- Bailey as C.C. in the show Wonderbug
- Born: John Anthony Bailey June 4, 1947 Cleveland, Ohio, U.S.
- Died: November 13, 1994 (aged 47) Los Angeles, California, United States
- Other name: Jack Baker
- Education: Merritt College
- Occupation: Actor
- Years active: 1965–1994
- Children: 2 (John and Alida)

= John Bailey (American actor) =

American actor (1947–1994)

John Anthony Bailey (June 4, 1947 – November 13, 1994) was an American actor and pornographic film actor. He appeared in mainstream film and television productions during the 1970s, most notably as C.C. McNamara on Wonderbug (1976–78), before later transitioning into an adult film career under the stage name Jack Baker.

== Early life ==
Bailey was born and raised in Cleveland, Ohio. He lived in San Francisco, California, during the early 1970s, where he attended Merritt College in Oakland.

== Career ==

=== Mainstream acting ===
While living in the San Francisco Bay Area, Bailey performed in numerous stage and film productions. His performances included Richard Wesley's The Black Terror, for John Cochran's Black Repertory West, J. E. Franklin's Black Girl, work with the improvisational theatre group, The Pitschel Players, and appearances with other Bay Area theater companies. Bailey also appeared in the Sun Ra film Space Is the Place (1974).

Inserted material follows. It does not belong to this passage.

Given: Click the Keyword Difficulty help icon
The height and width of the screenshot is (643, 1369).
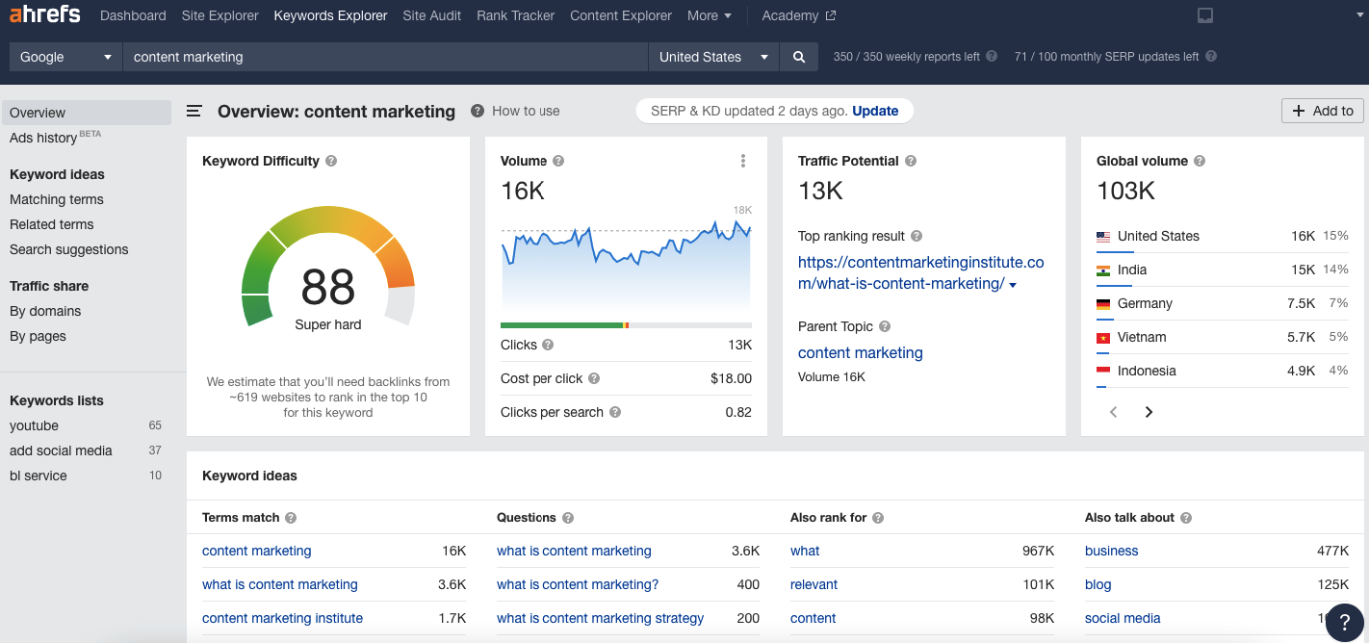Looking at the screenshot, I should tap(331, 161).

Bailey is best known for the role of C.C. McNamara on the Sid and Marty Krofft children's television program Wonderbug (1976). He also appeared in two episodes of Happy Days as "Sticks" Downey, the drummer of Richie's band; M*A*S*H, Good Times, and in the sketch comedy film The Kentucky Fried Movie (1977).

=== Adult films ===
During the 1980s, Bailey began a career in pornographic films under the pseudonym Jack Baker. In 1984, he appeared in Let Me Tell Ya 'bout White Chicks, produced and directed by Gregory Dark. His other collaborations with Dark include New Wave Hookers (1985), The Devil in Miss Jones 3: A New Beginning and The Devil in Miss Jones 4: The Final Outrage (both 1986).

Although his pornographic career initially had often called on him to participate in the explicit sex scenes, somewhere around the time of the "Miss Jones" movies, he had largely, for the most part, ceased performing hardcore sex on-screen, and became known as a "non-sex" actor in the business. His adult roles (particularly for the Dark Brothers) often were comedic in nature, and poked fun at racial stereotypes.

According to the Internet Adult Film Database, Bailey appeared in more than 140 films and produced one movie. In addition to acting in adult films, Bailey also worked as a dialogue coach and occasional director.

== Death ==
Bailey died of bladder cancer in 1994, at the age of 47, in Los Angeles, California. He was buried in The Los Angeles County Cemetery.